WHAT TO DO: The required result is a copy of each line below in which "Viewport" appears.

DATASET ENTRIES:
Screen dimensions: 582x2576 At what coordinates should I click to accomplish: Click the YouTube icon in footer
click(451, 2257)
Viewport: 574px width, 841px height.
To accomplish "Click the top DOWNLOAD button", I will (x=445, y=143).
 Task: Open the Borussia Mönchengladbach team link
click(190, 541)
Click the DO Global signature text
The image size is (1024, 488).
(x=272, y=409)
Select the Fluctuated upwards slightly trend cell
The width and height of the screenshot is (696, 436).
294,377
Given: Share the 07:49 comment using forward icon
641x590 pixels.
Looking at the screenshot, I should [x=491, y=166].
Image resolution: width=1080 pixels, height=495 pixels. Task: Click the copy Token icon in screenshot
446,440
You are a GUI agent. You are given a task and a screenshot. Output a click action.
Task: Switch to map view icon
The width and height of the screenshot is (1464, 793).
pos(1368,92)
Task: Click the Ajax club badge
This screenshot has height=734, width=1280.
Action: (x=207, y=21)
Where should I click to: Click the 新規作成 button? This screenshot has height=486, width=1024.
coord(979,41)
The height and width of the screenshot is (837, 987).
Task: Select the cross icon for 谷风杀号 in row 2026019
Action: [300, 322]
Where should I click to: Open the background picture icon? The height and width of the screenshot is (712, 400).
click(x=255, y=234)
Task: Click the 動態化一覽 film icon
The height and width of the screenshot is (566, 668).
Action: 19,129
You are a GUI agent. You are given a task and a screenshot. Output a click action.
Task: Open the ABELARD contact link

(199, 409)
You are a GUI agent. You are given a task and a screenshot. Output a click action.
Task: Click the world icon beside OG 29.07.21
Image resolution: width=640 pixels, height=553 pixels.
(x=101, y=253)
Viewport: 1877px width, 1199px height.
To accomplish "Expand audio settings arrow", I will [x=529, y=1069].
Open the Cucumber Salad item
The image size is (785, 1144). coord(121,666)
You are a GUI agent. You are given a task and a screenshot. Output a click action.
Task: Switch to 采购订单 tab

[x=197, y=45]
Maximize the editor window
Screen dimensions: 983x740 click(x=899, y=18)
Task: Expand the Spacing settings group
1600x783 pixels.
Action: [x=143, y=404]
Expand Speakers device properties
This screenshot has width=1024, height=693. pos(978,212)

ANSWER FOR THE TASK:
Viewport: 574px width, 841px height.
Viewport: 1877px width, 1199px height.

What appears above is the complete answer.